What to produce.
All lines from the one containing "Click the 売上高" to the end of the entries below should be output exactly as they appear. No other lines should be output.

Stored data entries:
-- Opening Marker --

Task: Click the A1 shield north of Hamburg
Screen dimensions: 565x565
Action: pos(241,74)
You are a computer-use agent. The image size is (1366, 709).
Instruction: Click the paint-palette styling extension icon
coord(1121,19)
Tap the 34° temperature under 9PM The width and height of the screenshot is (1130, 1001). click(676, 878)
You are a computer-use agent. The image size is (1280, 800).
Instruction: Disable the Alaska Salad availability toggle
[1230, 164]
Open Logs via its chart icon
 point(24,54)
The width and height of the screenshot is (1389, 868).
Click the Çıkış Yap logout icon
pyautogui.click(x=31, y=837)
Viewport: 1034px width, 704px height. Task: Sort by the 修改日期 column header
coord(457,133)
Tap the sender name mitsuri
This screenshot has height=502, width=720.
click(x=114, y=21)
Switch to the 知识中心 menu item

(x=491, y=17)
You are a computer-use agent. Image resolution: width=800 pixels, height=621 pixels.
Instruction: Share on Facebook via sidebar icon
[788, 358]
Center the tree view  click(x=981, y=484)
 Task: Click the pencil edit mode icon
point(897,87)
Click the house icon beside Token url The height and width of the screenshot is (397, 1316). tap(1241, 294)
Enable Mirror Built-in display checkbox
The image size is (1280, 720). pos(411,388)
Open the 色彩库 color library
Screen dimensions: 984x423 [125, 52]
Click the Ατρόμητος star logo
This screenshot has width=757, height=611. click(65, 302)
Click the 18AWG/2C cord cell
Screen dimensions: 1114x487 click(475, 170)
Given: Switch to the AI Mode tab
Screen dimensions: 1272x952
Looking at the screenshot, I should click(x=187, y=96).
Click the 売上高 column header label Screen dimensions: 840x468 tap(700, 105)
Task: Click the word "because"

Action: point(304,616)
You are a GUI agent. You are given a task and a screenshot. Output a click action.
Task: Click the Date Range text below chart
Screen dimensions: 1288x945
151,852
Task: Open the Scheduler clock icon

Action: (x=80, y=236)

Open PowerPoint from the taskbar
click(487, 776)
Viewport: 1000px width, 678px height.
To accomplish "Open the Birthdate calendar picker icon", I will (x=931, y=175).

-- Closing Marker --

Task answer.
Click the 売上高 column header label Screen dimensions: 840x468 tap(700, 105)
Task: Click the word "because"

Action: point(304,616)
You are a GUI agent. You are given a task and a screenshot. Output a click action.
Task: Click the Date Range text below chart
Screen dimensions: 1288x945
151,852
Task: Open the Scheduler clock icon

Action: (x=80, y=236)

Open PowerPoint from the taskbar
click(487, 776)
Viewport: 1000px width, 678px height.
To accomplish "Open the Birthdate calendar picker icon", I will (x=931, y=175).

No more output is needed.